Source extract.
-------

Just wondering how many of you have experience the problem of index
displaying the error "can't connect to host" when in fact there is nothing
wrong with the host?
Before inserting new URLs to the database I first check to make sure the URL
is not already in aspseek's urlword. If it is I move on to the next URL. If
not already in the database I use my own crawler I wrote in Perl and LWP. I
take the list of URLs I want to add and do a HEAD request for the URL in
question. Any URL that does not return a status 200 or is not text/html or
text/plain, I ignore. If the URL comes back with a status of 200 in less
than 20 seconds I save the URL to a text file for later insertion with
aspseek's index.
The problem is that index often returns this error that it can't connect to
host. But I can connect with LWP and with the browser on the same machine
without any problem. The timeout setting in aspseek.conf is set much higher
than that in my Perl script so it's not a timeout problem.
I have been doing calculations on this now for over 4 million URLs and have
found roughly 5% of the total URLs aspseek says it can't connect to host,
but again, I have no problem using the browser, LWP, DIG or even GET.
So what's so different about index. Why can't it connect?
In addition to this problem I also find that aspseek for some reason or
another simply will not for any reason fetch many URLs. They just sit there
in urlword with a status of zero. I've tried doing:
./index -N 80 -R 64 -s 0
and if I'm lucky 10 or 20 will be indexed, but it leaves more than 6,000
URLs in "not yet indexed" with a status of zero. There's no reason I can
think of why index won't index these URLs. I thought the whole purpose of
"-s 0" was to force index to fetch all those with a status of zero. I say
either fetch these things or tell me why it won't. Instead they just sit
there dead.
Any help with this would be appreciated if anyone knows?
A side note for those who care to know:
I have found many ways to corrupt aspseek even though it shouldn't. Not the
mysql tables, but stuff in /usr/local/aspseek/var/aspseek12/. According to
the manual page for index:
index -C [-w] [-s status] [-t tag] [-u pattern] [configfile]
But I can corrupt aspseek each and every time doing this.

-------

To-do list.
**A.** Answer these questions about the aspseek post:
(i) Within how many seconds must a URL return a status of 200 to be saved for later insertion?
(ii) Roughly what share of the total URLs does aspseek report it can't connect to host?
(iii) After running the index command with "-s 0", how many URLs are left in "not yet indexed"?
**B.** Proceed with the aspseek post from the point where it stops.
The entries have no part in this work.

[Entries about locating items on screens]

-------

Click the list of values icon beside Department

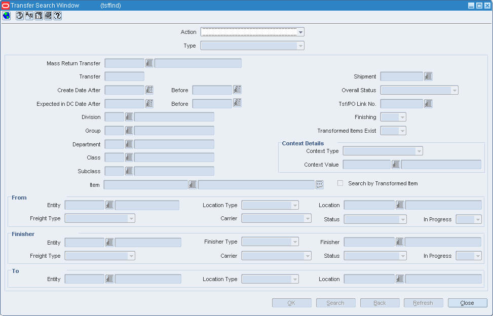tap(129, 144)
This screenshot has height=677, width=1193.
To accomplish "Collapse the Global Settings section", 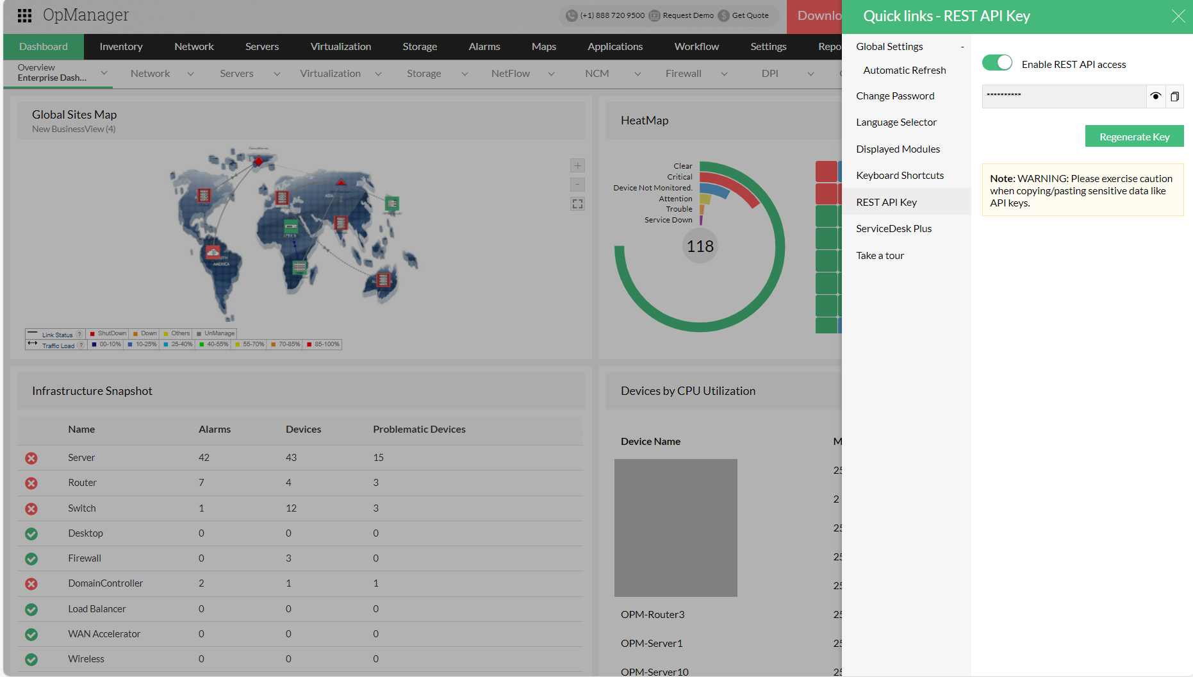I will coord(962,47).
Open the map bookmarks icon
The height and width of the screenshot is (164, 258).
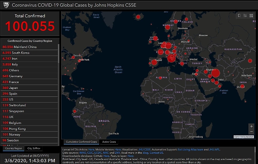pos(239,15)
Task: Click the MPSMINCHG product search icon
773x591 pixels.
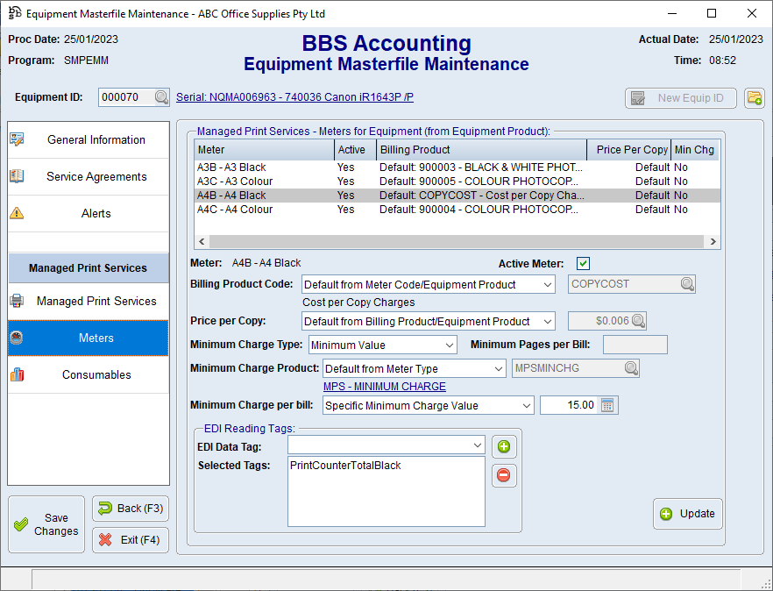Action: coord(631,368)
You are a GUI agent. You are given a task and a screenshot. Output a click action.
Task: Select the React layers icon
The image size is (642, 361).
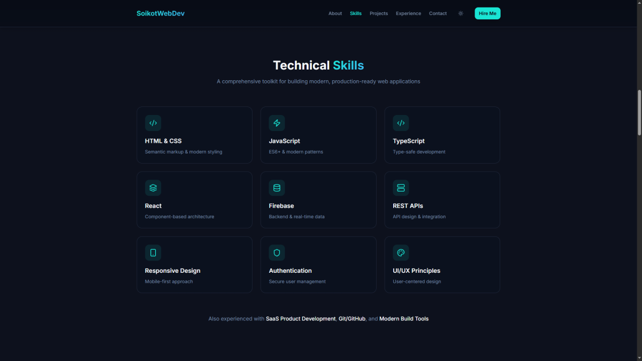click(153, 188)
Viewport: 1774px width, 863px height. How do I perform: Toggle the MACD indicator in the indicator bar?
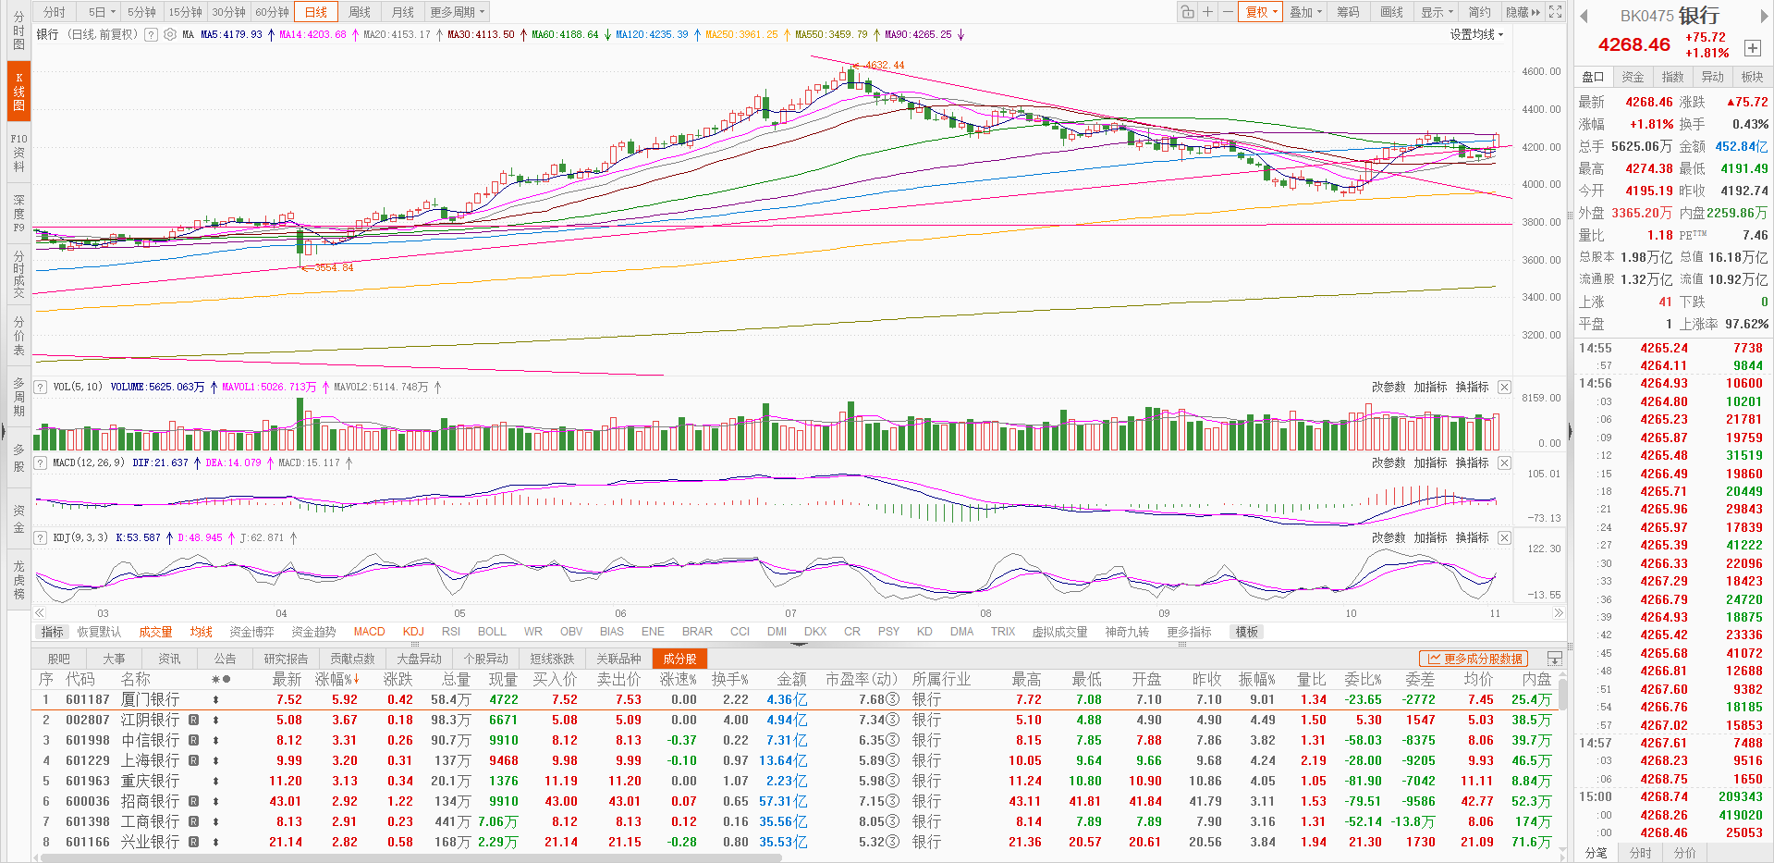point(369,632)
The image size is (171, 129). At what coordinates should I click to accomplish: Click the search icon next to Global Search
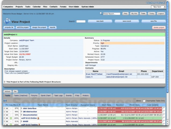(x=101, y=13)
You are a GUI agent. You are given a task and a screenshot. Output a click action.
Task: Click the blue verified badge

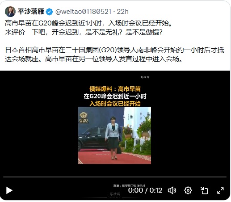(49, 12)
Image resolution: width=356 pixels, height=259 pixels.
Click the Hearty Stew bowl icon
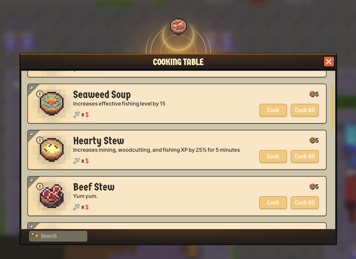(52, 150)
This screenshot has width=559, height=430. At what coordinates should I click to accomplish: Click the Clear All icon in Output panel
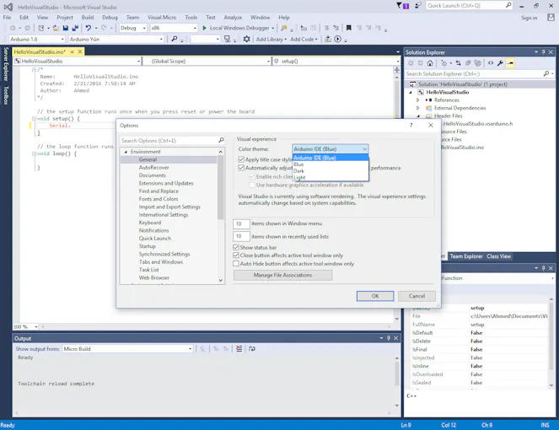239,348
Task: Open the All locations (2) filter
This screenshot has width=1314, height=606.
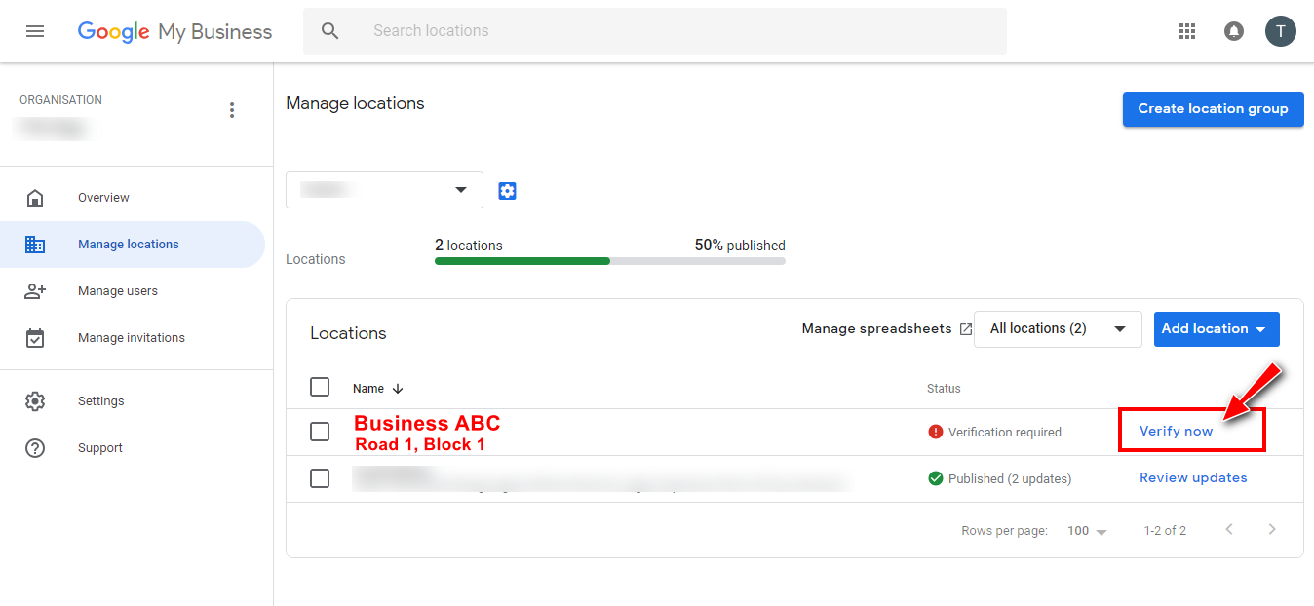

-------

Task responses.
**A.**
(i) Less than 20 seconds.
(ii) Roughly 5%.
(iii) More than 6,000.

**B.**
./index -C -s 0
You can't recover for nothing! I've used myisamchk on all files and
everything returned fine. I even tried:
./index -X1
./index -X2
./index -H
and even:
./index -D
which will simply return "Abort" after deleting files via the -s. No matter
what I do it stays corrupted! I've duplicated this 3 times with more than 3
million URLs. The ONLY way to recover is to start all over. So that's what I
have done and as long as I don't try deleting things using:
./index -C -s (what ever status)
I can keep things working fine. I can delete via URL:
./index -C -u "http://www.somesite.com%"
but that's all I'll do because crawling several million URLs every weekend
was getting real old.
Thanks again,
Karen
_________________________________________________________________
Choose an Internet access plan right for you -- try MSN!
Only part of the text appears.